Frankie calló un momento infinitesimal, el latido del silencio que transportaba mejor las palabras.
«Anoche me encontré de nuevo en el suelo, boca abajo, contra la acera, para protegerme de una bomba que cayó cerca. No se destruyó nada muy cercano pero el ruido fue ensordecedor y después de una bomba siempre hay tres o cuatro segundos que estás demasiado tembloroso para levantarte. Al cabo de un rato, me levanté, primero de rodillas, y después, lentamente, me puse de pie. Al otro lado de la calle, dos niños, de unos diez años, también se levantaban del suelo y se afanaban intentando hacer retroceder a su asustado caballo para sujetarlo a su carro de reparto. “Vamos —le susurraban, llorando, y secándose las lágrimas con la manga—, vamos”, decían los niños acariciando al animal y murmurando palabras tranquilizadoras, aunque no podían dejar de sollozar. Y lentamente, muy lentamente, el animal se calmó y se enderezó. Gimoteando, los niños montaron en el carro, hicieron chasquear la lengua, sacudieron las riendas y siguieron calle abajo.»
Iris se había quedado quieta frente a la radio del estante de la sala de clasificación de la oficina de correos, sobre el calientaplatos y el hervidor.
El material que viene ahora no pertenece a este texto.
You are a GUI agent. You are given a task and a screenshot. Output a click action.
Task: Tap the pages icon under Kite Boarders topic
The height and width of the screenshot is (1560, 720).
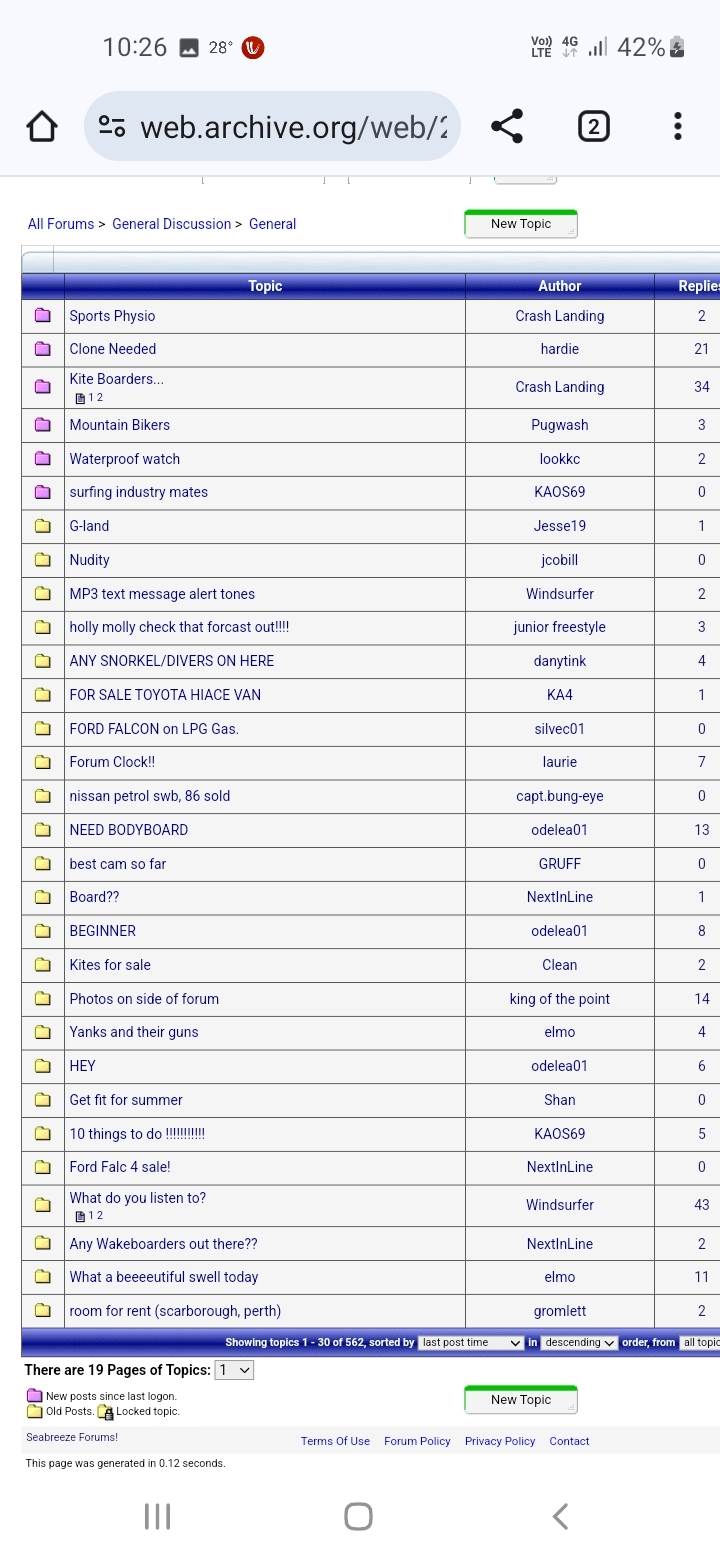point(79,397)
«Esperando y observando. Llorando sobre la manga, no son los rasgos de los héroes, ni Ulises, ni Eneas, ni Josué. Piensen en Penélope. Piensen en todas las mujeres que a lo largo de los años han observado y esperado, pero que, como los niños del caballo, lloraban y se levantaban y seguían, y comprenderán un poco a los héroes que hay aquí. Los ocupados, los bombardeados y los muy, muy valientes. Les ha hablado Frankie Bard, desde Londres. Buenas noches.»
Iris buscó la manilla de la puerta y la giró poco a poco hacia la derecha. Normalmente no le gustaba el sonido de la voz de esa chica, no le gustaba el tono subyacente que siempre parecía transmitir, como si tuviera la verdad en sus manos y los demás debieran prestarle atención por su propio bien. Aun así —Iris se apartó de la radio y cruzó los brazos— estaba bastante segura de que la chica de la radio acababa de redefinir la esencia de los héroes. Miró la caja negra especulativamente. Sí, estaba segura de que eso era exactamente lo que había hecho la señorita Frankie Bard.